— Start of Extract to read —
Interesting Findings from CAVE
We have found that students appreciated not only the immersive aspect of their experience, but also the group learning dynamics. They can see each other within the virtual world being projected, and they can watch and verbally interact with the lead viewer as that student performs tasks in the virtual world.
The same 3D content that can be viewed in an HMD can also be viewed in a CAVE, and vice versa. But there are differences between these VR technologies. All students cannot wander independently through virtual worlds in a CAVE. They are tethered to the lead viewer’s position and motion in the virtual world. A set of HMDs and laptops can permit each student in a class to explore the same world independently. On the other hand, students using HMDs cannot see each other or gesture to one another.
Based on my center’s work we have come to see these VR technologies as complementary. Each one offers support for different aspects of the total learning process. CAVEs support collaborative, social aspects of learning, while HMDs support individual, probative aspects of learning.
— End of Extract to read —
Tasks and exercises
A) Answer these questions from the passage on findings from CAVE, one line each, marked the same way:
(i) Which two aspects of their experience did students appreciate?
(ii) What can a set of HMDs and laptops permit?
(iii) Which aspects of learning do CAVEs support?
B) Summarize the passage on findings from CAVE in two sentences.
C) Extend the passage on findings from CAVE, starting after its last sentence.
— Start of Record set —
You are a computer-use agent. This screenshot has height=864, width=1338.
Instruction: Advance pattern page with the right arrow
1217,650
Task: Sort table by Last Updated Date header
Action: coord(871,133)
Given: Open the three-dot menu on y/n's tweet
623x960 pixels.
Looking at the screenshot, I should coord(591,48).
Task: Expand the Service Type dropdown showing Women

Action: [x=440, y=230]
— End of Record set —
Expected answers
A)
(i) The immersive aspect and the group learning dynamics.
(ii) It lets each student in a class explore the same world independently.
(iii) Collaborative, social aspects of learning.

B) Students in a CAVE appreciated both the immersion and the group learning dynamics; they can see each other and interact with the lead viewer, but they cannot wander independently, while students using HMDs can explore independently but cannot see or gesture to one another. The center has come to see the two technologies as complementary, with CAVEs supporting collaborative, social learning and HMDs supporting individual, probative learning.

C)
At Villanova, I encourage instructors to use our CAVE for its collaborative learning strengths but to make the course’s VR material available for students to check out an HMD and use it to study what they saw in the CAVE from a laptop.
I believe that the process of adopting VR as a teaching tool at any school involves decisions about more than just which particular VR technology to use based on cost. It requires planning about how VR will impact an entire class as well as individual learners within it.
When educators choose to adopt VR for courses, they need to be careful not to lose any benefits from collaborative learning strategies they were using in those courses. The process of embedding VR in a course must answer questions not just about what frames of reference we need students to see in a world, but also about what we expect students to reinforce with each other in that world.
When the total learning experience is considered, it will be crucial to bring students along with their classes into the VR era.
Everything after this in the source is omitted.